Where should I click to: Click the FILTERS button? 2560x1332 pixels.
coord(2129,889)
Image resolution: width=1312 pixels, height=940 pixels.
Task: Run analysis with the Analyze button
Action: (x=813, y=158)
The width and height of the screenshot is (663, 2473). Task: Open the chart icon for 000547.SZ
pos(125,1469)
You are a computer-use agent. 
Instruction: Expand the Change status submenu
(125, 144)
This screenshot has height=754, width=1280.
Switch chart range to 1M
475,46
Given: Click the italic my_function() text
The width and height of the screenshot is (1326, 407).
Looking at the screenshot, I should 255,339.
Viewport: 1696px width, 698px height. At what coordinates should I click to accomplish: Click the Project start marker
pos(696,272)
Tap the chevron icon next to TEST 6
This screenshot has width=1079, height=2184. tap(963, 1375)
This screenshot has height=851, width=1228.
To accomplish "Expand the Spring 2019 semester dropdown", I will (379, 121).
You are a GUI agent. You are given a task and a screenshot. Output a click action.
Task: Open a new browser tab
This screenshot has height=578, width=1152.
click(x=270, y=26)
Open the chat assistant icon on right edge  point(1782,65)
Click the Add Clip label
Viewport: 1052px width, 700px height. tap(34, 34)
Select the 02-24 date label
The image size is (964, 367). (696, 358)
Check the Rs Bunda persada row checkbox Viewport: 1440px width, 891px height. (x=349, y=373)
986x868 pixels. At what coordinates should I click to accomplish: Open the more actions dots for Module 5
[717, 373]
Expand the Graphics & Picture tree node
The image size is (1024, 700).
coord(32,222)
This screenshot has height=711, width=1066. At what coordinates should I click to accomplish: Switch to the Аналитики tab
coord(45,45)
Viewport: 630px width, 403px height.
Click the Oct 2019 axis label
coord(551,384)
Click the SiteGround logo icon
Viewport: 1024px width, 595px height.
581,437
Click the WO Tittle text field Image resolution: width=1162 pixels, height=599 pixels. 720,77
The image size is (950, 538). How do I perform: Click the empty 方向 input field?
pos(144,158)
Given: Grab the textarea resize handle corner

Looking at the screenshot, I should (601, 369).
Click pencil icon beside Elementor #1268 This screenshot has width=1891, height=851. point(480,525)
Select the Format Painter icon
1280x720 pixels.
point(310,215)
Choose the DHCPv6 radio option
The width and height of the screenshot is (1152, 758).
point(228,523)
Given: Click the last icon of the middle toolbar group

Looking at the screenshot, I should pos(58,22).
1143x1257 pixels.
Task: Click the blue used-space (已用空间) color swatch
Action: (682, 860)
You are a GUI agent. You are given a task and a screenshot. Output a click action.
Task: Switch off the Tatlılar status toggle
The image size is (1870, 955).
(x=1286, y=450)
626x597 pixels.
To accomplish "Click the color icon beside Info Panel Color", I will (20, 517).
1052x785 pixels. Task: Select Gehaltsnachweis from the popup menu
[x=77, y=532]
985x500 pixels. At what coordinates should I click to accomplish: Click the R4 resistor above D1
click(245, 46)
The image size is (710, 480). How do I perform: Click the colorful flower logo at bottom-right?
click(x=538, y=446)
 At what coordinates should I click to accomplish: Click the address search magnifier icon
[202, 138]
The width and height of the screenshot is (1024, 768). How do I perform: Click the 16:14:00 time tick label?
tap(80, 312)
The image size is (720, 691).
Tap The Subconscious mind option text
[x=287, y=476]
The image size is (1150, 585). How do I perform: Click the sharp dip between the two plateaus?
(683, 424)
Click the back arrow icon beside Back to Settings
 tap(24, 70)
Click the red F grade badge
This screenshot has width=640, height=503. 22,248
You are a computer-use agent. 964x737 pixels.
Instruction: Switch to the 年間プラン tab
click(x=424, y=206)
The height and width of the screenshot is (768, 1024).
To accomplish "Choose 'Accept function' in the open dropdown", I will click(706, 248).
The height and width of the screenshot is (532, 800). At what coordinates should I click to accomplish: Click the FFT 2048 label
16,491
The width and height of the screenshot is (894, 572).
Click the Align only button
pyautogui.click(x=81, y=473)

* * * * *

Wherever a line in the entries holds "computer", copy that line.

You are a computer-use agent. 
You are a computer-use agent. 964x737 pixels.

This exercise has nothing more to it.